**Work instructions:** Extract all of the entries and give them again, word for word.

###

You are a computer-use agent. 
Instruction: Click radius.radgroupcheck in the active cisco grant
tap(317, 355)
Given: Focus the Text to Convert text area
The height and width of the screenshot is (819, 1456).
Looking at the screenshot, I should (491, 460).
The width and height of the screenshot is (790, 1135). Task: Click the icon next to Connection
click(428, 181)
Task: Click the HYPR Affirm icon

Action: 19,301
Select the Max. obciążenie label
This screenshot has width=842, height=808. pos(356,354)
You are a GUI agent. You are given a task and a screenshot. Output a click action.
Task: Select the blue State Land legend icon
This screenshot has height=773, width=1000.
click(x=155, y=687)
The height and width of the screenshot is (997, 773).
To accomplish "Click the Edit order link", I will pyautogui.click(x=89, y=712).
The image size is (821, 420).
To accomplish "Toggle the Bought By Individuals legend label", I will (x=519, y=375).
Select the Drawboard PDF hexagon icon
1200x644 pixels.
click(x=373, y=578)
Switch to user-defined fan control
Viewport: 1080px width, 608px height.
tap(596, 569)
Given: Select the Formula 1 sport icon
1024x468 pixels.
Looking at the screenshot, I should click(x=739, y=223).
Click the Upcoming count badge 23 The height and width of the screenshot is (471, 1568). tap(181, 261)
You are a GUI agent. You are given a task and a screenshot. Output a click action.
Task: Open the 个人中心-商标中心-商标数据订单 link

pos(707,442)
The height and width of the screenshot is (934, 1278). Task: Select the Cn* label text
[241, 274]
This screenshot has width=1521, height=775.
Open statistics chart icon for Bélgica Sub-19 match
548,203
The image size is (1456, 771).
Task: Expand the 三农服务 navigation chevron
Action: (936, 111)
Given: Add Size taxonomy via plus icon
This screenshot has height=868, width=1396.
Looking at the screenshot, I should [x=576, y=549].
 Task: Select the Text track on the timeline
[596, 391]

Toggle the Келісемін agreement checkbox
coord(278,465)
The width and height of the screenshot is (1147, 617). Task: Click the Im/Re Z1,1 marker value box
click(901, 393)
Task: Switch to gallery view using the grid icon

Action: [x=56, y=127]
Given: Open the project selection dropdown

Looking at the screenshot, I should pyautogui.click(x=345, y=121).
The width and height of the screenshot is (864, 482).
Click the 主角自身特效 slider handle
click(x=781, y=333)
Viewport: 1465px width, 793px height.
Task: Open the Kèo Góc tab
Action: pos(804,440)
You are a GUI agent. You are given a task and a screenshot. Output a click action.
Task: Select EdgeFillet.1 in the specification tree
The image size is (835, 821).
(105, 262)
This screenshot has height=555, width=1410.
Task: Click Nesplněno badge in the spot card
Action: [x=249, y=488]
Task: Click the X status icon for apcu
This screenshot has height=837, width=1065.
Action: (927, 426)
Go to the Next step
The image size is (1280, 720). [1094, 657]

###

**Result:**
You are a computer-use agent. 
Instruction: Click radius.radgroupcheck in the active cisco grant
tap(317, 355)
Given: Focus the Text to Convert text area
The height and width of the screenshot is (819, 1456).
Looking at the screenshot, I should (491, 460).
The width and height of the screenshot is (790, 1135). Task: Click the icon next to Connection
click(428, 181)
Task: Click the HYPR Affirm icon

Action: 19,301
Select the Max. obciążenie label
This screenshot has width=842, height=808. pos(356,354)
You are a GUI agent. You are given a task and a screenshot. Output a click action.
Task: Select the blue State Land legend icon
This screenshot has height=773, width=1000.
click(x=155, y=687)
The height and width of the screenshot is (997, 773).
To accomplish "Click the Edit order link", I will pyautogui.click(x=89, y=712).
The image size is (821, 420).
To accomplish "Toggle the Bought By Individuals legend label", I will (x=519, y=375).
Select the Drawboard PDF hexagon icon
1200x644 pixels.
click(x=373, y=578)
Switch to user-defined fan control
Viewport: 1080px width, 608px height.
tap(596, 569)
Given: Select the Formula 1 sport icon
1024x468 pixels.
Looking at the screenshot, I should click(x=739, y=223).
Click the Upcoming count badge 23 The height and width of the screenshot is (471, 1568). tap(181, 261)
You are a GUI agent. You are given a task and a screenshot. Output a click action.
Task: Open the 个人中心-商标中心-商标数据订单 link

pos(707,442)
The height and width of the screenshot is (934, 1278). Task: Select the Cn* label text
[241, 274]
This screenshot has width=1521, height=775.
Open statistics chart icon for Bélgica Sub-19 match
548,203
The image size is (1456, 771).
Task: Expand the 三农服务 navigation chevron
Action: (936, 111)
Given: Add Size taxonomy via plus icon
This screenshot has height=868, width=1396.
Looking at the screenshot, I should [x=576, y=549].
 Task: Select the Text track on the timeline
[596, 391]

Toggle the Келісемін agreement checkbox
coord(278,465)
The width and height of the screenshot is (1147, 617). Task: Click the Im/Re Z1,1 marker value box
click(901, 393)
Task: Switch to gallery view using the grid icon

Action: [x=56, y=127]
Given: Open the project selection dropdown

Looking at the screenshot, I should pyautogui.click(x=345, y=121).
The width and height of the screenshot is (864, 482).
Click the 主角自身特效 slider handle
click(x=781, y=333)
Viewport: 1465px width, 793px height.
Task: Open the Kèo Góc tab
Action: pos(804,440)
You are a GUI agent. You are given a task and a screenshot. Output a click action.
Task: Select EdgeFillet.1 in the specification tree
The image size is (835, 821).
(105, 262)
This screenshot has height=555, width=1410.
Task: Click Nesplněno badge in the spot card
Action: [x=249, y=488]
Task: Click the X status icon for apcu
This screenshot has height=837, width=1065.
Action: (927, 426)
Go to the Next step
The image size is (1280, 720). [1094, 657]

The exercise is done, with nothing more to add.